Время? Что такое время? Кто его придумал?!

Затекла левая нога. Он пошевелился, машинально перенеся вес на правую, чтоб не упасть. Моргнул с удивлением. Ему спешить надо, дело закончить, а он… Вышел из собора: смеркается. Сколько ж он перед Оленькой простоял? Куда теперь идти, где искать проклятущего беса?

Ноги понесли сами — вверх по улице, в сторону Ветеринарного института. Почему туда? Оставьте, не ваше дело. Раз ноги несут, значит, так надо. И глаза туда же глядят, только видно плохо.

Ну да, сумерки.

Билетные будки у входа в Университетский сад пустовали. Одна из калиток была открыта, сторож отсутствовал.

— Славлю Господа по правде Его, — возгласил Клёст седьмой псалом. — И пою имени Господа Всевышнего!

«Знак, — понял он. — Приглашение».

Голый мартовский сад ничуть не походил на Эдемский. Но Миша понимал: это оттого, что бес ещё жив, топчет землю, пакостит, искушает. Сгинет пакостник — снизойдёт благодать, станет сад райскими кущами. И лишь от него, Михаила Суходольского, зависит: бывать тому или не бывать. А до тех пор каштаны и клёны будут тянуть измождённые руки к мглистому небу, и воцарится серая пустыня, где вместо шёлка травы — грязь да слякоть, и аспидные решётки оградят сад сей от жаждущих…

— Вот, нечестивый зачал неправду, был чреват злобою и родил себе ложь…

Замер, прислушался.

Шаги? Точно, шаги. Теперь главное — не оплошать.

Ближе, ближе.

Клёст осторожно выглянул из-за шершавого узловатого ствола. Когда и спрятаться успел? Прищурился, всматриваясь до рези, до песка под веками в сумеречные кляксы. Из теней соткалась долговязая фигура. Лица̀ не разобрать, но Миша сердцем чуял: он, адов выкормыш!

— Рыл ров, и выкопал его, и упал в яму, которую приготовил…

Освящённый нож лёг в ладонь, как родной.

«Семь шагов, — загадал Клёст. — Семь — счастливое число».

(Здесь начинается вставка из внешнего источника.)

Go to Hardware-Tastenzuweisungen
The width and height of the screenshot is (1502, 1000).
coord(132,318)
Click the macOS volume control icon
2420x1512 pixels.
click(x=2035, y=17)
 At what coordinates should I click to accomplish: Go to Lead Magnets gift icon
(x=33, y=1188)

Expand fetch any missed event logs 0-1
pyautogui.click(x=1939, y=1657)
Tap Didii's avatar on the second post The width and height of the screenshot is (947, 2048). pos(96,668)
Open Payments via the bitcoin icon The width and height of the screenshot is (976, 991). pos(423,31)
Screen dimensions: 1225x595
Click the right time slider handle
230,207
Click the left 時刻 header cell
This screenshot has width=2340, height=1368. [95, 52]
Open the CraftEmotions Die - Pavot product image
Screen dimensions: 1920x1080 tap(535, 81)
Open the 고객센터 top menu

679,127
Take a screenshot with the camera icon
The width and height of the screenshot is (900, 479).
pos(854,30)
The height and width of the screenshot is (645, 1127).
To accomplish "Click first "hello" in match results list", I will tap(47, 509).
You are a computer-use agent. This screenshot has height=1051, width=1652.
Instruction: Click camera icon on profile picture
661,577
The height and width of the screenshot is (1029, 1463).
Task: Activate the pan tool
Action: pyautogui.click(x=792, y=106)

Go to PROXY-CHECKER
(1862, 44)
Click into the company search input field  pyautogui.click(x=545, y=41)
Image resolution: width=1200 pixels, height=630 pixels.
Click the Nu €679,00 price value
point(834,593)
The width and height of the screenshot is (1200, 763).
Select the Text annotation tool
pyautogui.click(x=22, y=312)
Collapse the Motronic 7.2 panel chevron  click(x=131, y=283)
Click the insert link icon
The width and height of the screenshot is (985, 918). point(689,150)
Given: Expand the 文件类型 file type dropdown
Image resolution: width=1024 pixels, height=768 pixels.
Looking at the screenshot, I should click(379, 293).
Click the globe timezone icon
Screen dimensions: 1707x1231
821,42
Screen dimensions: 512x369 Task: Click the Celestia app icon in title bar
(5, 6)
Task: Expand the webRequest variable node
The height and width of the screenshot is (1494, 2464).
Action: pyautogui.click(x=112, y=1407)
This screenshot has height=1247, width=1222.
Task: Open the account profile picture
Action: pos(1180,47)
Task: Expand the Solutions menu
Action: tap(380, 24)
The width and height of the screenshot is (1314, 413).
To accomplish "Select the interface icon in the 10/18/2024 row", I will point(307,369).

— …злоба его обратится на его голову…

Пять. Шесть. Семь.

— …и злодейство его упадет на его темя!

Ангелом возмездия вылетел Клёст из-за дерева. Схватил, скрутил, прижал нож к горлу. Больше никаких разговоров! Одно движение — и потечёт на землю чёрная кровь, воняющая серой. На землю, в землю, под землю, в саму преисподнюю, где тебе и место!

— Да прекратится злоба нечестивых, а праведника подкрепи!..

Кричит. Кто кричит?

Бес?

Женщина кричит. Почему — женщина? Откуда?

Зонтик летит. Кружевной, летний. Бахрома по краю.

Надо ловить.

Как ловить, если нож? Если бес?!

Бес.

Нож.

Зонт.

Бросил Миша нож. Зонт важнее.

Едва пальцы вцепились в резную рукоять зонтика — воссияло солнце в летней бирюзе небес. Оделись каштаны в зелёную кипень, украсились душистыми свечками соцветий. Восстал из грязи травяной газон, накрыл чепуху ярким одеялом. Летний сад, Петербург. Знакомая аллея, знакомое дерево, о которое Миша ободрал руку, ловя Оленькин зонтик. Скамейка…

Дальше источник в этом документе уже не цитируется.